- _What needs to be done_: Below are some records. Return exactly the lines from the one with "This screenshot has" to the one with "Select the App", and nothing else.

- _Information provided_:
◆ ◆ ◆ ◆

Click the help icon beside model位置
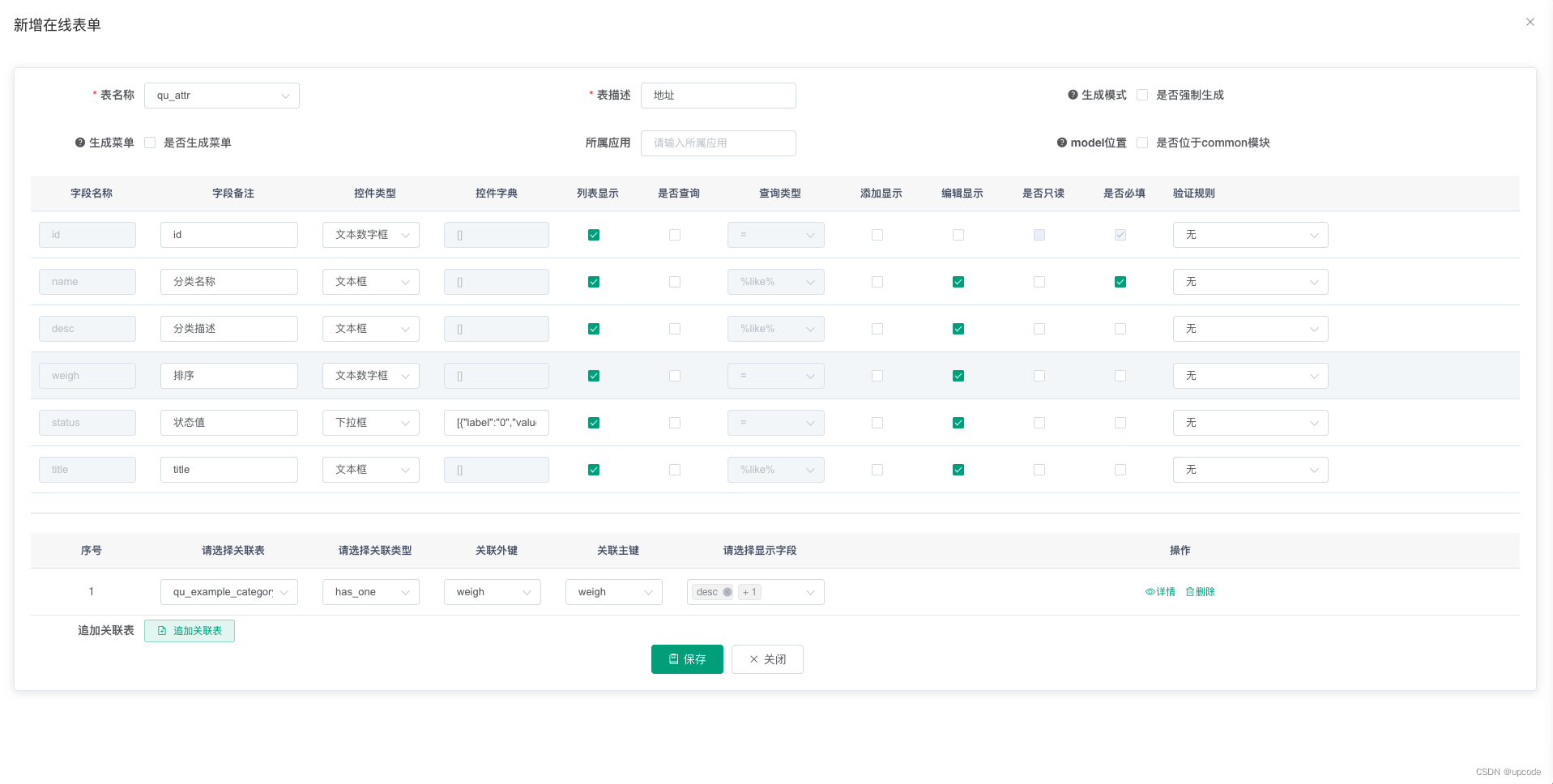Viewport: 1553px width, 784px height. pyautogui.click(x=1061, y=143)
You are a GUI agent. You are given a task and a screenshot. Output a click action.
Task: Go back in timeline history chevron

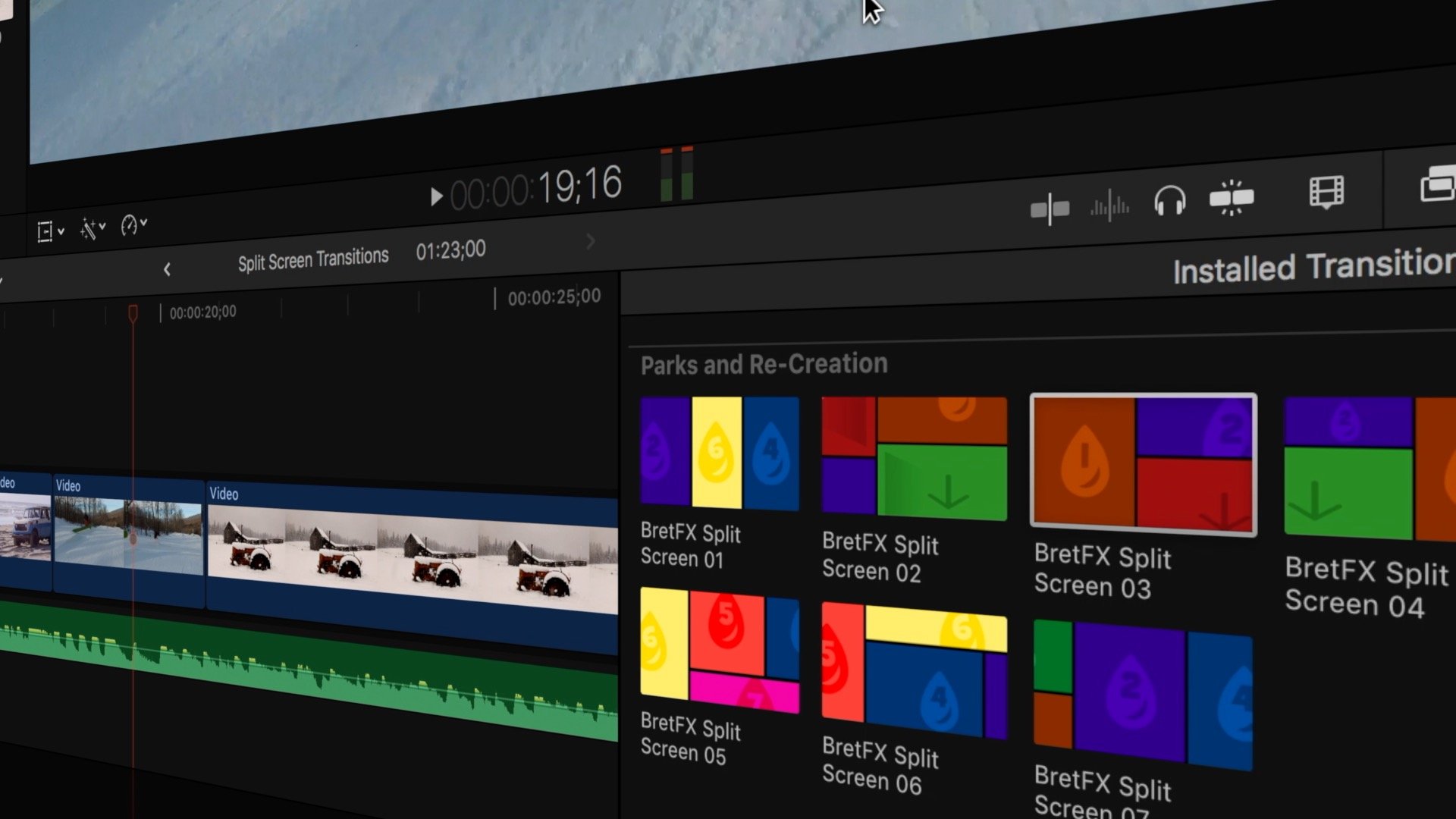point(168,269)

◆ ◆ ◆ ◆

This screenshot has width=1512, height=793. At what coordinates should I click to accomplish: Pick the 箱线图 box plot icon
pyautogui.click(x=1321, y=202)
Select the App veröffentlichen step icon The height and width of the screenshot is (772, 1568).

◆ ◆ ◆ ◆

- _Task output_:
This screenshot has width=1512, height=793. At what coordinates should I click to accomplish: Pick the 箱线图 box plot icon
pyautogui.click(x=1321, y=202)
Select the App veröffentlichen step icon The height and width of the screenshot is (772, 1568).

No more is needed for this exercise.